ABOUT THIS EXERCISE ▸ Produce exactly the lines from the one holding "The height and width of the screenshot is (583, 875)." through the last line of the data below, with every picture left out.

Dataset items ▸
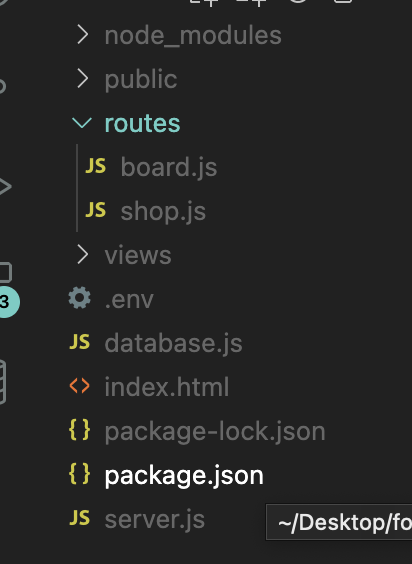Expand the node_modules folder chevron

[x=83, y=35]
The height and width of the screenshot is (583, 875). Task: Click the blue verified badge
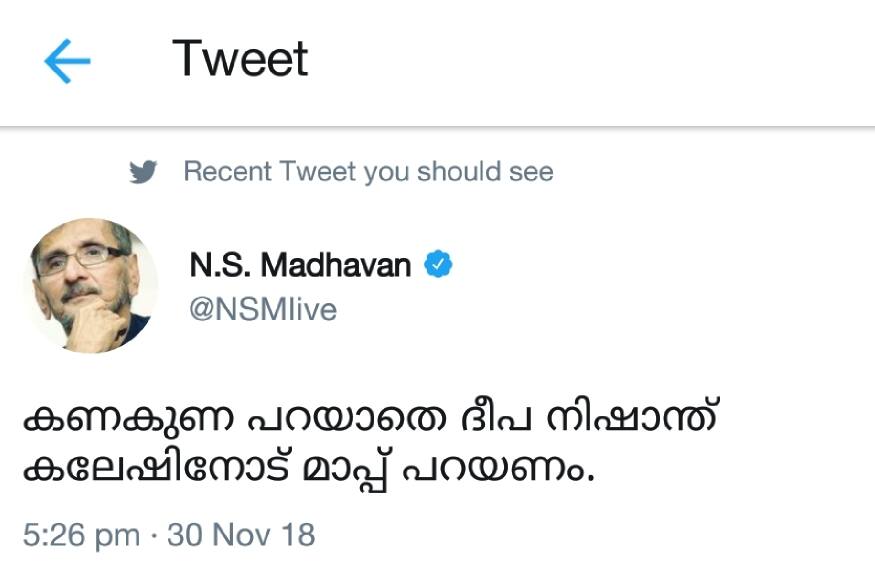coord(439,265)
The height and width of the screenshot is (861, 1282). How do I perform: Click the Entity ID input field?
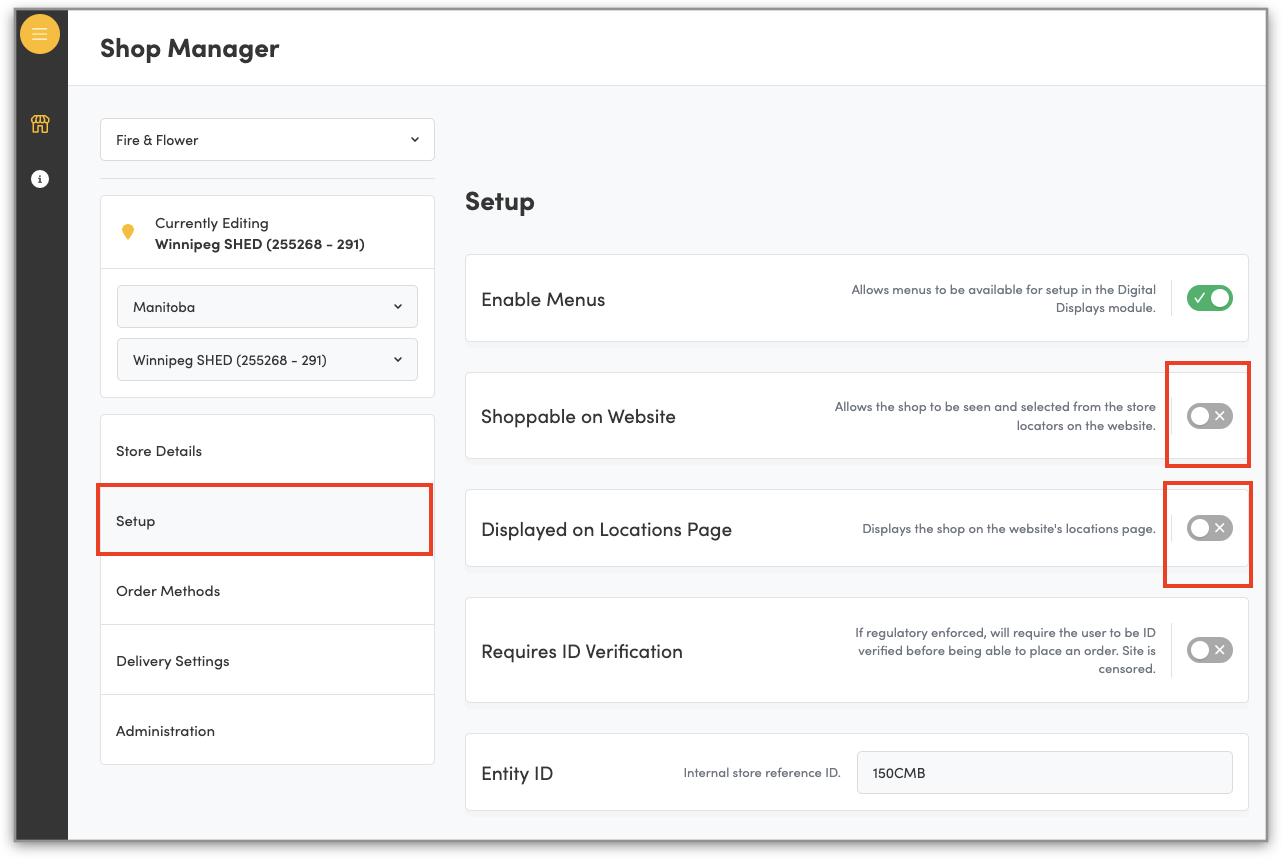pyautogui.click(x=1044, y=773)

OUTPUT OF THE TASK ▸
The height and width of the screenshot is (583, 875). Task: Click the blue verified badge
coord(439,265)
The height and width of the screenshot is (861, 1282). How do I perform: Click the Entity ID input field?
pyautogui.click(x=1044, y=773)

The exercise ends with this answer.